Segment Start: Dataset records
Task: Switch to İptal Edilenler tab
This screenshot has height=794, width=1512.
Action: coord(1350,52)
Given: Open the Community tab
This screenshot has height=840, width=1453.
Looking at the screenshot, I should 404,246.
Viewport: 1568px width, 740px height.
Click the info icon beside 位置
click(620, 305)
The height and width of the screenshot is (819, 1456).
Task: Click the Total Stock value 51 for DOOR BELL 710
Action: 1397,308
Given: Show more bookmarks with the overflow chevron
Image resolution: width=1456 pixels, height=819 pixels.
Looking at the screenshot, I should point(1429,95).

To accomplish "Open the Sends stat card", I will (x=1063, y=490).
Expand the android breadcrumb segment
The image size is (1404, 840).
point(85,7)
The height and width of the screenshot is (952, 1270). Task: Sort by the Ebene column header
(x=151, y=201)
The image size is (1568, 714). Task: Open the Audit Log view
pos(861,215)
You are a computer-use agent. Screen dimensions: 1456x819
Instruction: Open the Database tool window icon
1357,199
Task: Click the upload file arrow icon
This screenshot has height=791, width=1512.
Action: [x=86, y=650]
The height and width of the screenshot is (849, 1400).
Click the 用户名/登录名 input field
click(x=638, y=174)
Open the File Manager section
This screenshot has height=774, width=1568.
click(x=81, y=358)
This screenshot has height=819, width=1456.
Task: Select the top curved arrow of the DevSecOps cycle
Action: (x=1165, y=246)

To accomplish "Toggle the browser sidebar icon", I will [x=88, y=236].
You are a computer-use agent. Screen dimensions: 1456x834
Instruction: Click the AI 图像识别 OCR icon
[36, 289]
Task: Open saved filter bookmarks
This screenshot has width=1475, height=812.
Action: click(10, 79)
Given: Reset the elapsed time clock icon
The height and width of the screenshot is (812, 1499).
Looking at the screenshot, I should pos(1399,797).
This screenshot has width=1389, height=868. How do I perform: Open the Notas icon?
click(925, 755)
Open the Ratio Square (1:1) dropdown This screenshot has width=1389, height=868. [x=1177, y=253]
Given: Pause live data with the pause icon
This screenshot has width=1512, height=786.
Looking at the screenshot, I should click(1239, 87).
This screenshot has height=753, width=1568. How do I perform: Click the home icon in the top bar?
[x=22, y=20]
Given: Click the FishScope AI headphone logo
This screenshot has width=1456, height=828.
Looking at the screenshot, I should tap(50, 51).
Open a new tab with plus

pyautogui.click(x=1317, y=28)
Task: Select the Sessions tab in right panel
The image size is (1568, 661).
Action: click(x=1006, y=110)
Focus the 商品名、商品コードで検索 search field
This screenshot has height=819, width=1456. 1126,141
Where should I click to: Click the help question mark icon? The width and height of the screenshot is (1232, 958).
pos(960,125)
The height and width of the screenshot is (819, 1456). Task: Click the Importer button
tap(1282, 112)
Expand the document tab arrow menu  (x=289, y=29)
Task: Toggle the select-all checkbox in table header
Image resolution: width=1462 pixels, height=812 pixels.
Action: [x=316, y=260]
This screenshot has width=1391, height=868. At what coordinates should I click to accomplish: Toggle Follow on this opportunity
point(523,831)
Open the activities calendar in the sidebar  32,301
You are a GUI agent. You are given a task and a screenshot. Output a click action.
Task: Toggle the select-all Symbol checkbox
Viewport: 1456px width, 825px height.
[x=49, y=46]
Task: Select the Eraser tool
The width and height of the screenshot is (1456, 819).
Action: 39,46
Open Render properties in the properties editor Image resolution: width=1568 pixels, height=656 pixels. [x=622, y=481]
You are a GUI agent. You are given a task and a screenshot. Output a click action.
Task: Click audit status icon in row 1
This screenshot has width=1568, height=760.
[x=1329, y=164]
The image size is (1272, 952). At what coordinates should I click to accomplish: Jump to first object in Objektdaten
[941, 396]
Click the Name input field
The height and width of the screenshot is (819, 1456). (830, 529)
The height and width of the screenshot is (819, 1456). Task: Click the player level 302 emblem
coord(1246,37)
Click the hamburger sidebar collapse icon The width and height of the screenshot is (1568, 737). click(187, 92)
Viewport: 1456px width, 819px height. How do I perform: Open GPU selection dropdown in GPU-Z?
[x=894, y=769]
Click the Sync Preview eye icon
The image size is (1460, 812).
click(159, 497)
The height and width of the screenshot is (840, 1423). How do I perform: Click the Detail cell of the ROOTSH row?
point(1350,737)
Segment End: Dataset records
Your task
All that is wanted is the line with "The height and width of the screenshot is (840, 1423)." and every later line in the entries, reproduced exactly.

Output
The height and width of the screenshot is (840, 1423). How do I perform: Click the Detail cell of the ROOTSH row?
point(1350,737)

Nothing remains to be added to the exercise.